L'universalité des questions philosophiques entend redonner à la
philosophie sa signification universelle, laquelle a souvent été dévoyée
par la thèse dogmatique de l'exclusivité européenne et occidentale de
la rationalité. La philosophie naît dans le foyer égypto-nubien où se
sont formés les futurs penseurs grecs, ainsi que la Grèce intellectuelle
et spirituelle. Situé dans le prolongement des travaux de Cheikh Anta
Diop, Théophile Obenga, Grégoire Biyogo et de l'auteur de Black
Athéna, Léon Mbou Yembi soutient que la philosophie est l'affaire de
tous les foyers de civilisations.
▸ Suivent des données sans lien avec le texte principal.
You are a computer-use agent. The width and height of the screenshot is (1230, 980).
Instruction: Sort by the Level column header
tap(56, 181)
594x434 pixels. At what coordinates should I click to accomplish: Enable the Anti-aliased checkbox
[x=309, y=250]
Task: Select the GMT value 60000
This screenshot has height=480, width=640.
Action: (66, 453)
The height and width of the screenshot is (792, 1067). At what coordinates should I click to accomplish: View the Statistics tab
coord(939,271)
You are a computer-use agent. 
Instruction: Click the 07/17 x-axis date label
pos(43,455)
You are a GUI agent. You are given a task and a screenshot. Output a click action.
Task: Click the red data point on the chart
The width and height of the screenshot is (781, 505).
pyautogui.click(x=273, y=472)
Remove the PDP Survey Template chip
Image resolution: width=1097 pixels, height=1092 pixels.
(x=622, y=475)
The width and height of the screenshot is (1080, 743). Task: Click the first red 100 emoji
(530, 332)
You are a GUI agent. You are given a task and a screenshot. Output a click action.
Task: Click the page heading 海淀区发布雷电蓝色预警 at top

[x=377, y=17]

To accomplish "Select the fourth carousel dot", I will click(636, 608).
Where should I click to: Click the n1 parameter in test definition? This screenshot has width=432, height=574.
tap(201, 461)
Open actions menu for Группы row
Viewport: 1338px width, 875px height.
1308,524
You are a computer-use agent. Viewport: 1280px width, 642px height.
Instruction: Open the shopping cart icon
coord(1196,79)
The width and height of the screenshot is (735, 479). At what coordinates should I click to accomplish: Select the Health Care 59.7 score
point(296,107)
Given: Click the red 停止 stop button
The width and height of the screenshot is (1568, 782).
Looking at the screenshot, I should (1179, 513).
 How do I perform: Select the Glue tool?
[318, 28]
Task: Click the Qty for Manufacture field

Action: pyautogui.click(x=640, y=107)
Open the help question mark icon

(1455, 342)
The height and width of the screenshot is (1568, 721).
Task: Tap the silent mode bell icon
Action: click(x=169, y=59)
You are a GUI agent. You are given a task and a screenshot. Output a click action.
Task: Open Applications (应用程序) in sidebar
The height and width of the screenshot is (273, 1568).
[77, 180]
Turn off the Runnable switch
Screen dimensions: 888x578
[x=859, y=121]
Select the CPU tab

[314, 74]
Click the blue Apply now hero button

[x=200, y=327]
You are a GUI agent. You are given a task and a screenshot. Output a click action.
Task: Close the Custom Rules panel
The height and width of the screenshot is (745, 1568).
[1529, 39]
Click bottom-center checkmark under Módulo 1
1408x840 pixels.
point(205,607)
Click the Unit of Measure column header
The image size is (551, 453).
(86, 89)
Qu'elle puisse être historiquement
située en Egypte ne doit pas occulter l'essentiel : son objet est de dire
l'universalité des questions, du sens et de penser l'être même des
choses. Ce que les choses sont et veulent dire concerne tous les
hommes, qui disposent à égale valeur de la capacité de philosopher.
L'apport majeur du philosophe gabonais est sa relecture des thèmes
universels de la matière, la métaphysique et l'ontologie, la mort et
l'éternité de l'âme, l'espace et le temps, la science et la logique,
l'organisation de la société, l'art, la morale et l'éthique dans la pensée
philosophique de la vieille Egypte, en en montrant l'universalité, et
établissant que, bien souvent, ces questions vont être reprises,
subverties ou réorientées par la postérité.
Enfin, à la suite de Bachelard et de l'école diopienne, l'auteur
défend la thèse de la corrélation du sensible, du rationnel et de
l'irrationnel, tant le sage fait le pont entre ces entités complexes.